Cell-cell and cell-matrix interactions play a crucial role in the complex formation of entire tissues and tissue substructures to achieve a specific spatial cell organization and tissue function. For the creation of bioartificial tissues, the recapitulation of these processes in vitro is essential. Precisely controlling the assembly and disassembly of different cell types presents a major challenge. Cells embedded in a synthetic scaffold, such as polymers, also referred to as hybrid living materials (HLMs), present a promising new approach to generate multicellular entities that recapitulate tissue structures and function.

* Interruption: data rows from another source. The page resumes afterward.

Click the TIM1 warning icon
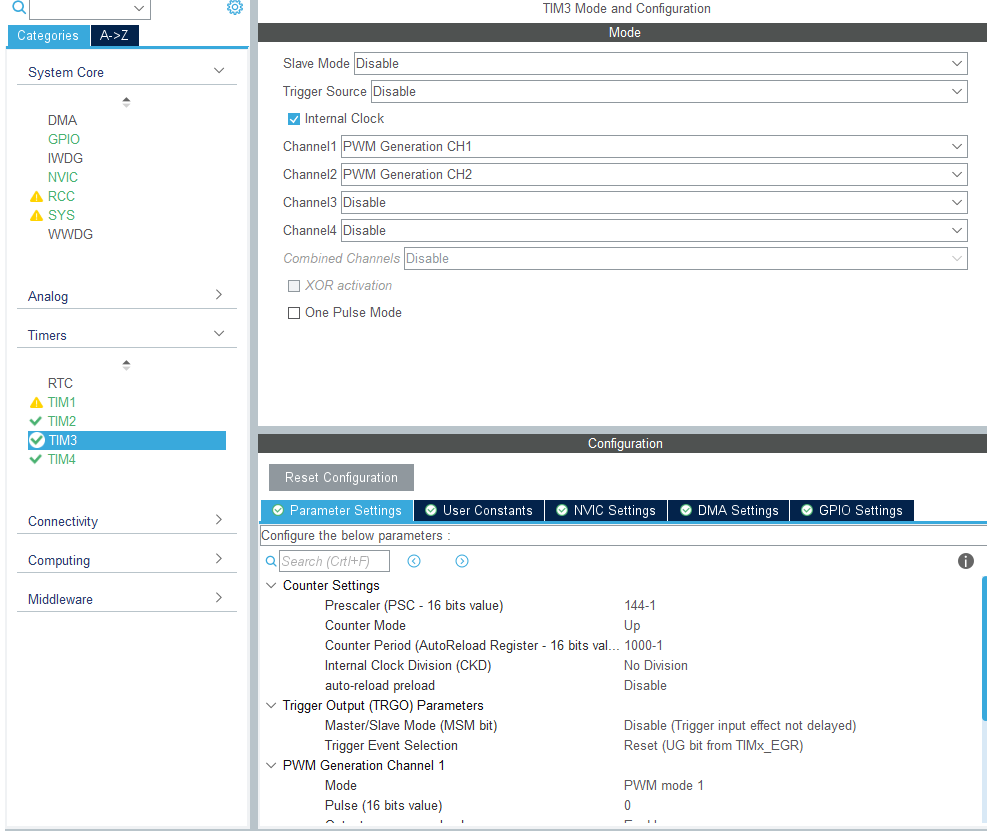The width and height of the screenshot is (987, 833). pyautogui.click(x=37, y=403)
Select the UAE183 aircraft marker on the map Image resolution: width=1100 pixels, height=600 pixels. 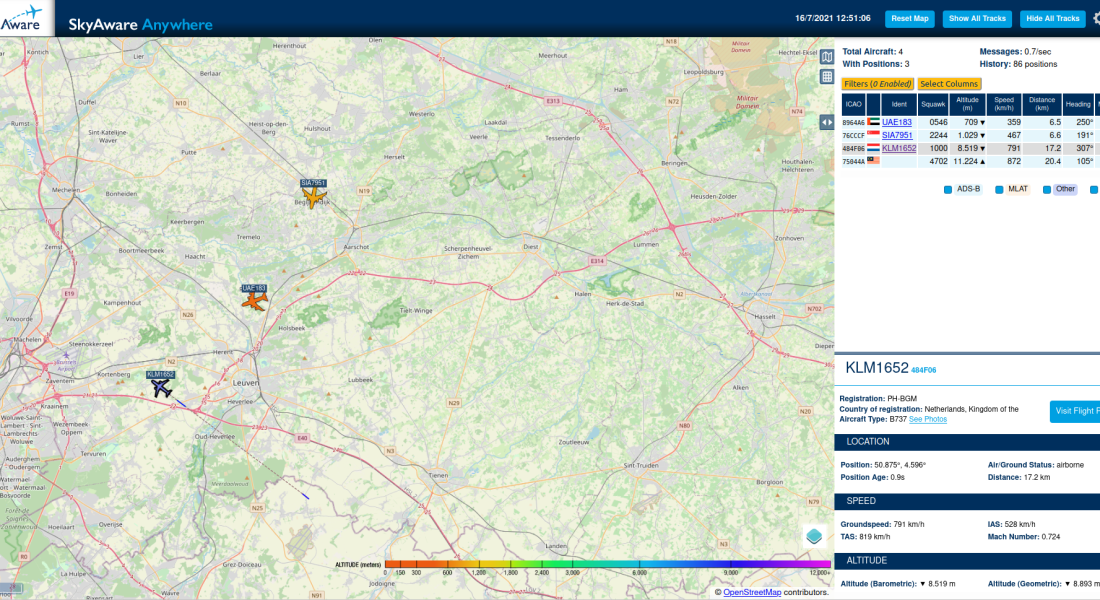[x=255, y=300]
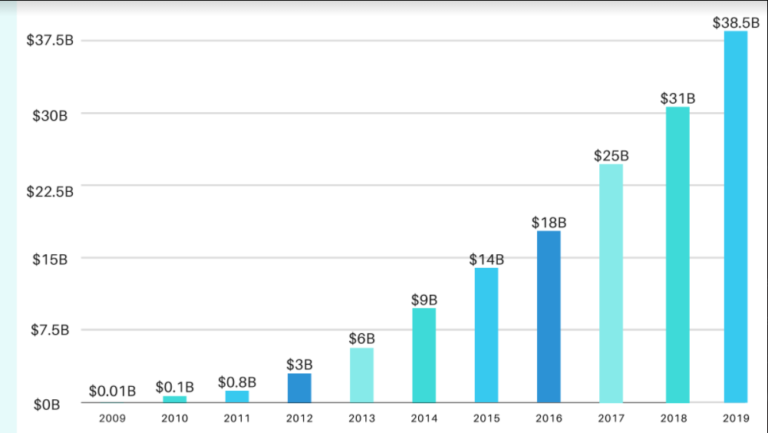Click the 2015 bar
The width and height of the screenshot is (768, 433).
(x=486, y=336)
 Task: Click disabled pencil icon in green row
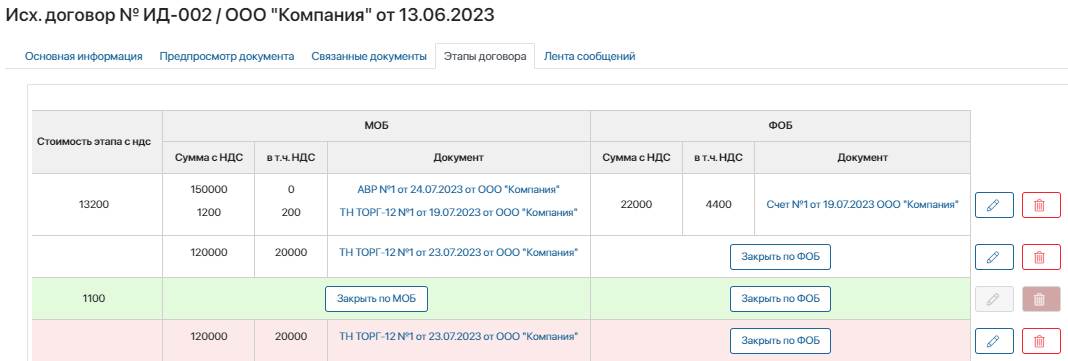[994, 299]
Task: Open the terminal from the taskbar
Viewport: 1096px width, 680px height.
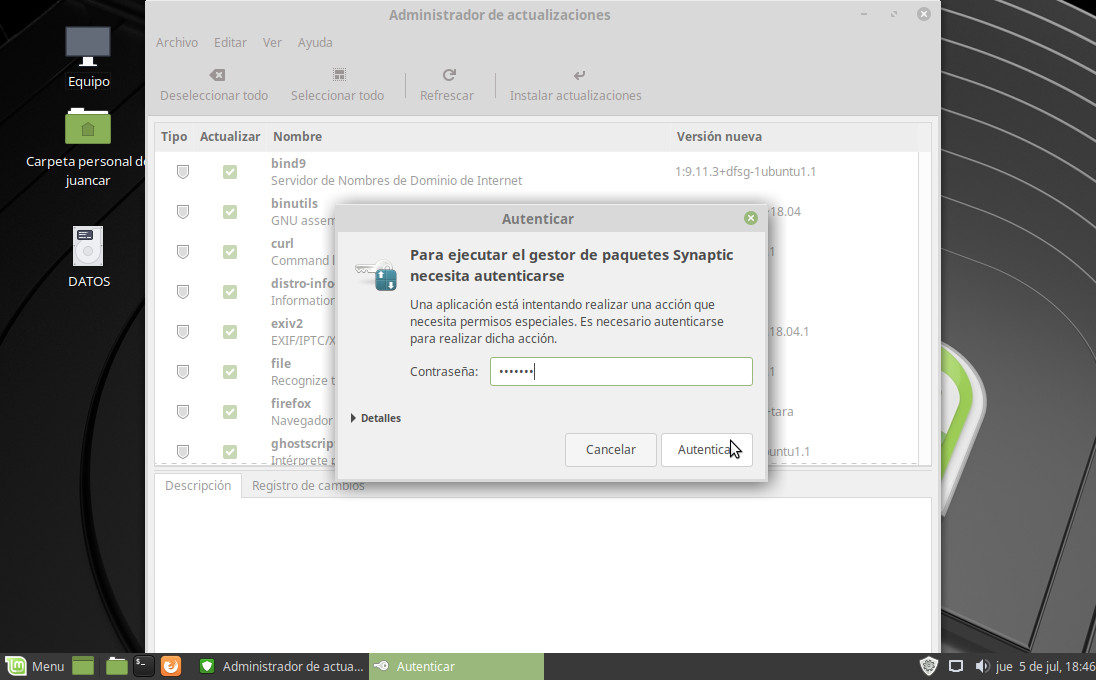Action: [144, 666]
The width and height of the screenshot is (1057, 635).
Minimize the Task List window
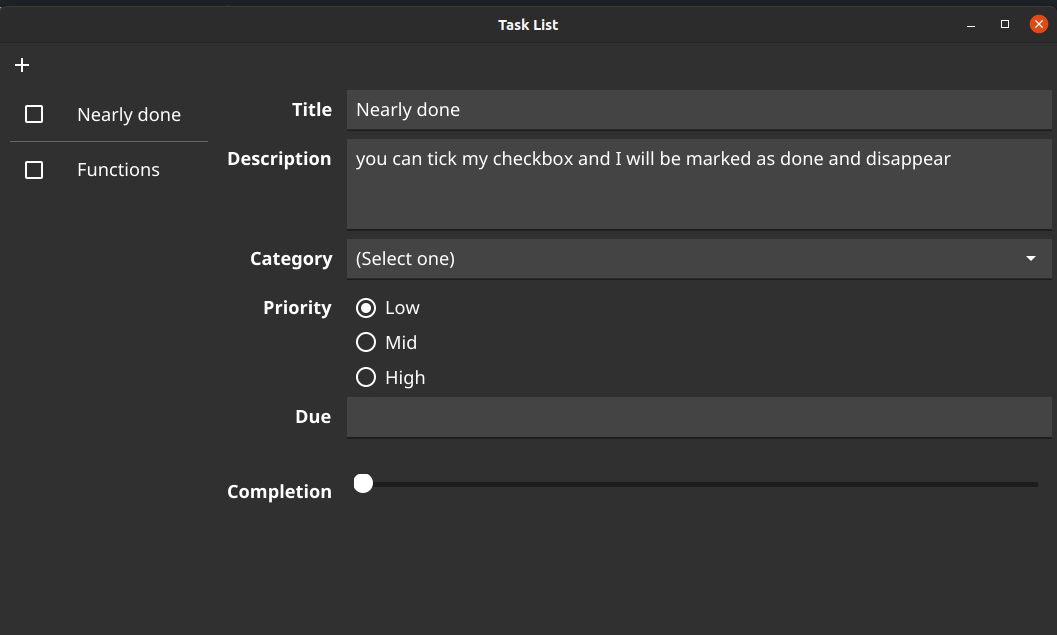click(970, 24)
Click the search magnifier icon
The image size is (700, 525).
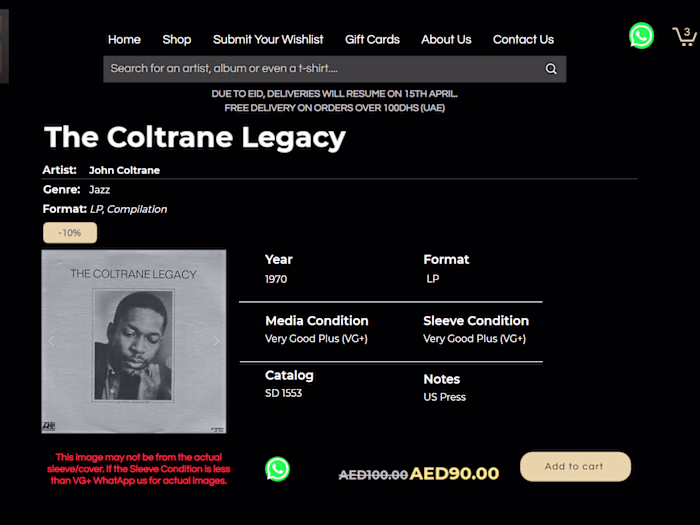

Here, we present our strategies to graft polymers from the cell surfaces of yeast and mammalian cells with the goal of generating autonomously formed, stimuli-responsive extracellular matrices (ECM). Controlled radical polymerizations, such as atom transfer radical polymerization (ATRP) and reversible addition–fragmentation chain-transfer polymerization (RAFT), including photo- and enzyme-catalyzed variants, have shown high biocompatibility with different cell types  and are used here with water - soluble monomers to form a polymeric ECM. To ensure that the polymer adheres to the cell surface, it is anchored either to lectins (Concanavalin A), which then interact with the cell membrane via glycan binding or directly grafted from the cell surface by covalent initiator attachment through N-hydroxy succinimide (NHS) esters. In addition, fluorescent tags are incorporated through co-monomers or click chemistry for in situ visualization and matrix customization.

Furthermore, we started to implement those strategies for mammalian cells  to improve the self-organization of one or multiple cell types into 3D structures. For this purpose, we generated mammalian cell lines expressing different outer membrane-localized horseradish peroxidase (mHRP) fusion proteins. mHRP expression is tightly controlled via the TetOn system. Tetracycline-induced expression, membrane localization, and mHRP activity were successfully confirmed for those cell lines by immunofluorescent stainings and measuring the catalytic activity of mHRP. We further optimized the concentrations of different components of the bioATRP reaction, such as the NHS-BIB initiator, DMSO, Sodium ascorbate (NaAsc), and Poly(ethyleneglycol) methylether methacrylate (PEGMA), to adapt the polymerization protocol for mammalian cells. In addition, we also analyzed whether the toxic effect of high NaAsc concentrations can be countered by adding Sodium pyruvate.